Maaag, mysle, ze to na bank lekarz robi. To pobranie to jak cytologia, tylko wymaz biorą Ci dodatkowo z odbytu. Albo tylko z odbytu. Szczesciara ma racje, ze to jeszcze wcześnie, wiec pewnie zapisal na zaś:) ja będę miała robione ok. 36 tyg. I z szyjki i z odbytu, bo w tej ciąży mi wyszedł paciorkowiec w wymazie z szyjki. Po przeleczeniu zniknal, ale lekarka mówi, ze jak raz juz byl, to i tak antybiotyk przy porodzie będzie nieunikniony.
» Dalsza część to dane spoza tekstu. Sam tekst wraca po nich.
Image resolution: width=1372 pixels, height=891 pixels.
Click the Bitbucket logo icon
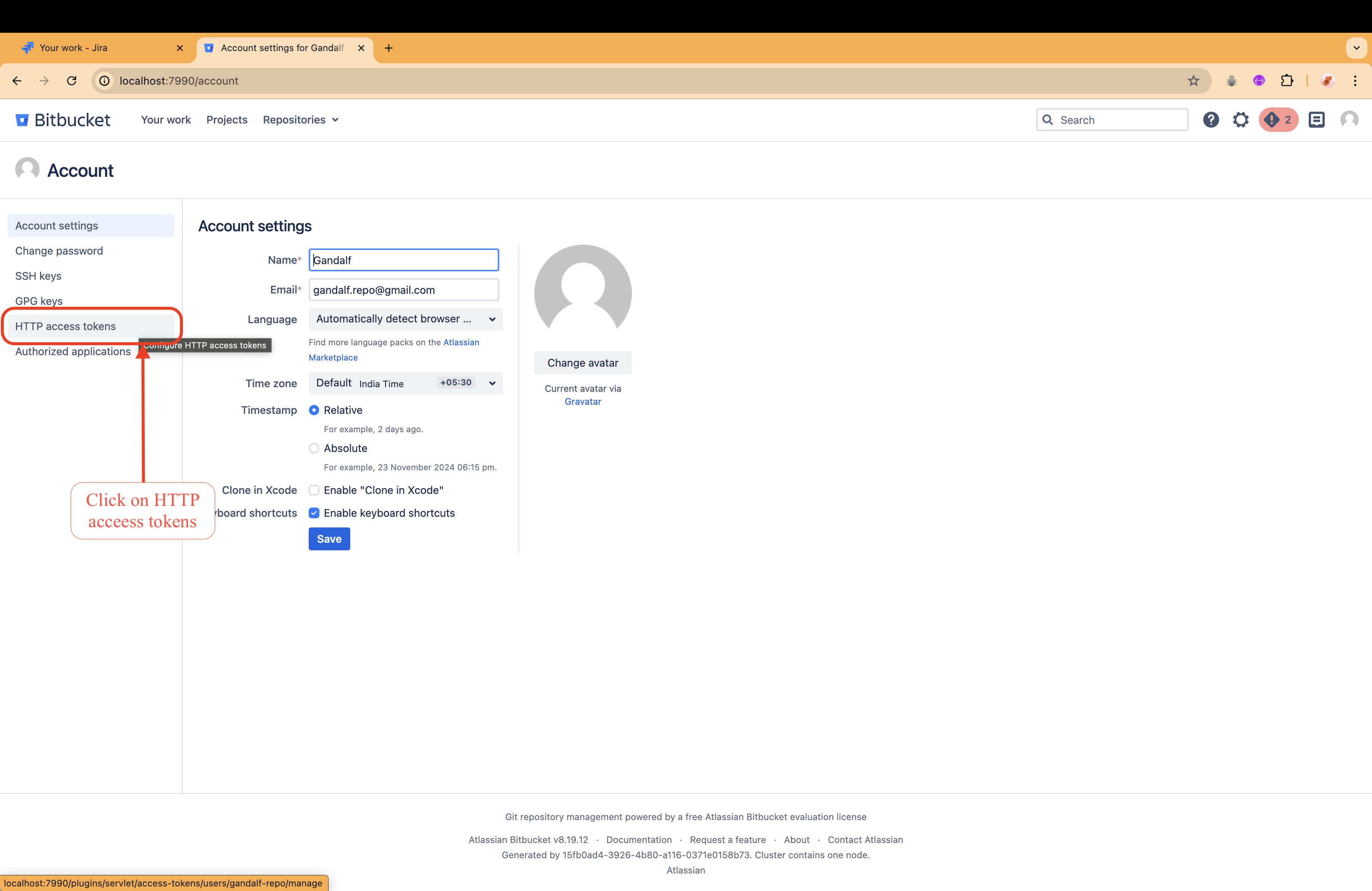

Kobietki leżące, jak Wy dajecie rade? Ja wczoraj pierwszy dzień prawie caly przelezalam i taka byłam wymęczona. Dzis Córcia sie sama od jakiejś godziny bawi, wiec mam czas dla siebie:) Podziwiam Was bardzo.
A co do czarnych myśli, to chyba tak hormony na nas działają. Ja czasem mam takie napady strachu o to co będzie, czy dzieci będą zdrowe, czy szczęśliwe itd. A programów o nieszczęściach to w ogóle nie mogę oglądać, bo wszystko biorę do siebie i sie zamartwiam.